Doctor Who_ Blue Box - Kate Orman [90]
‘But not political power?’
‘I never read even the politics in the paper,’ she said. ‘I can’t remember the last time I voted. Why are you so interested in politics?’
‘I can’t help it,’ I said, in a voice like chalk ‘I’m a Washington reporter.’
‘Oh... you mean, why don’t Luis and I take over the world.’
‘Uh, I didn’t mean to give you ideas.’
‘I will have to push the authorities around a little. I’m going to need total access to the phone system, for example.’
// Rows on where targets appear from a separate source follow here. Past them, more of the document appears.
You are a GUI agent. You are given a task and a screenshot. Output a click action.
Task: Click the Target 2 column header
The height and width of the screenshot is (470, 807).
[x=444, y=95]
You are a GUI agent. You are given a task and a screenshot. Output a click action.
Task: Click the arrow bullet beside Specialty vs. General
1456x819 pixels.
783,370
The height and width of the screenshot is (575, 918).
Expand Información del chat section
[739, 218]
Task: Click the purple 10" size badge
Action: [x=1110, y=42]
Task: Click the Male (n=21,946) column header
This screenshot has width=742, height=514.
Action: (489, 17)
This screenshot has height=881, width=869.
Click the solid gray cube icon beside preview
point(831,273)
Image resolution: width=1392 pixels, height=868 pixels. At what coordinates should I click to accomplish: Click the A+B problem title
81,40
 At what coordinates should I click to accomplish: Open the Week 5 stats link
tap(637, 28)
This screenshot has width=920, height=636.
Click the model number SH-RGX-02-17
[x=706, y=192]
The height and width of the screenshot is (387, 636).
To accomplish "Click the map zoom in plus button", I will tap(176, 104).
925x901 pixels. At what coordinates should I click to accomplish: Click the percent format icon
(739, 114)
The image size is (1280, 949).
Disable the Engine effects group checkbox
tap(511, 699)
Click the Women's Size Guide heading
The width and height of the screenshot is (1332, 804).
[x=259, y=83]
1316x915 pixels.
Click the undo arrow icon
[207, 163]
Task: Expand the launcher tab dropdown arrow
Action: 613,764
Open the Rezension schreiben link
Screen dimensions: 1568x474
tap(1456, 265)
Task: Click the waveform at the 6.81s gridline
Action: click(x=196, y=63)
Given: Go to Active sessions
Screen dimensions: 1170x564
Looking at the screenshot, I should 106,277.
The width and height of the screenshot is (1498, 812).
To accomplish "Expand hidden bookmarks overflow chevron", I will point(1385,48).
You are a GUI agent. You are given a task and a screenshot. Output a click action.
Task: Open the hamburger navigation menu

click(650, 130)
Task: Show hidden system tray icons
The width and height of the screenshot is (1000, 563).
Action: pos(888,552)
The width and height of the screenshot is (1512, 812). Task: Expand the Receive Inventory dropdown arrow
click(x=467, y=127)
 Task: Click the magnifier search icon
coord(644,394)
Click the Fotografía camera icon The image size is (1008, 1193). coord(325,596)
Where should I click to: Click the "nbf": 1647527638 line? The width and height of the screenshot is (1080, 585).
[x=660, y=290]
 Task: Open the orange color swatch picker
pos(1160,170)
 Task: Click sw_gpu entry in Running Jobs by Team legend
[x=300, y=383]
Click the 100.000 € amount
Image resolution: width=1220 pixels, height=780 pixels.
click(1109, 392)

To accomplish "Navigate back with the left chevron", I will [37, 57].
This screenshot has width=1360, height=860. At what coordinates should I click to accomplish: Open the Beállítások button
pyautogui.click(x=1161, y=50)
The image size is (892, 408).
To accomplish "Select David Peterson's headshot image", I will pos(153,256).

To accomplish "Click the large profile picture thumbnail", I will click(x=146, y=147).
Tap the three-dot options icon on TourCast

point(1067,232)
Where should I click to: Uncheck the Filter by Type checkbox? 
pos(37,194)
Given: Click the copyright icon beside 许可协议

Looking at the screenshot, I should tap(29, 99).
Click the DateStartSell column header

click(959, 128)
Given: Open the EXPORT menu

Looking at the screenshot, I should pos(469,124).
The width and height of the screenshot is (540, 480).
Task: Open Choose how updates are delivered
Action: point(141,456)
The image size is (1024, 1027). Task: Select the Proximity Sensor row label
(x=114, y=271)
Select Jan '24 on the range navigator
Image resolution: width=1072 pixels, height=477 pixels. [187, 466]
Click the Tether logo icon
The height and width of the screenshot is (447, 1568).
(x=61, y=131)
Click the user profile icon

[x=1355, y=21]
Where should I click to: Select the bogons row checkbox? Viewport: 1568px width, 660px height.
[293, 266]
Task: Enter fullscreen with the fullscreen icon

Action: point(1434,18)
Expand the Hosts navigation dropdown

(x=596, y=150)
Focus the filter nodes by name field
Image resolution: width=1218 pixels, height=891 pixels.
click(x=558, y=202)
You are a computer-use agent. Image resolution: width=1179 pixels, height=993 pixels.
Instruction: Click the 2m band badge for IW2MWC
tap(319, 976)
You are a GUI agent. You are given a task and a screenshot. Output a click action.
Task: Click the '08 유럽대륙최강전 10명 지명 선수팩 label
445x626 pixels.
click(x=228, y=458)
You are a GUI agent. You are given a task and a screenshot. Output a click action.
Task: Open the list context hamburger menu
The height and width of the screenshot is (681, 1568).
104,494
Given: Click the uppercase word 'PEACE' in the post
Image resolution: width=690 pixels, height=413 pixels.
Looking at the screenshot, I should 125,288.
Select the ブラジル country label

She gave a loopy grin. A smile didn’t belong on that face.
‘Luis is a blue box,’ she said. ‘A blue box for the human mind.
All you have to do is press the buttons, and you get access to the system. Open wide. And I’ve got it.’
My heart had just about jumped across the diner a moment ago. But Swan really couldn’t see the potential of her mind-control device. Or, more likely; she really wasn’t interested in world domination. Not the real world, anyway: her megalomania was confined to the world inside the computer.
The waitress returned with Swan’s apple pie. Her eyes brushed over us, but her mind was far, far away. It was the look of Ritchie.
Swan was never going to stomp the world like Godzilla.
Instead, she was going to leave a slow trail of collateral damage, like a man walking around with a radioactive rod in his pocket.
‘You know,’ I said, ‘I miss summer in Sydney. I miss Avoca Beach. Maybe I’ll put this hundred dollars towards a ticket home.’
‘You do that,’ said Swan. ‘Go on home to your family, little lady. Buy yourself some pretty dresses and go for a walk on the beach.’
‘Like you say,’ I told her, standing up, waiting for her to make Luis stop me from going. But she didn’t. She was enjoying the apple pie too much.
This would have been the moment to run. I had already crossed the line from observer to participant. Doing that had made me a target for the thing sitting in the diner.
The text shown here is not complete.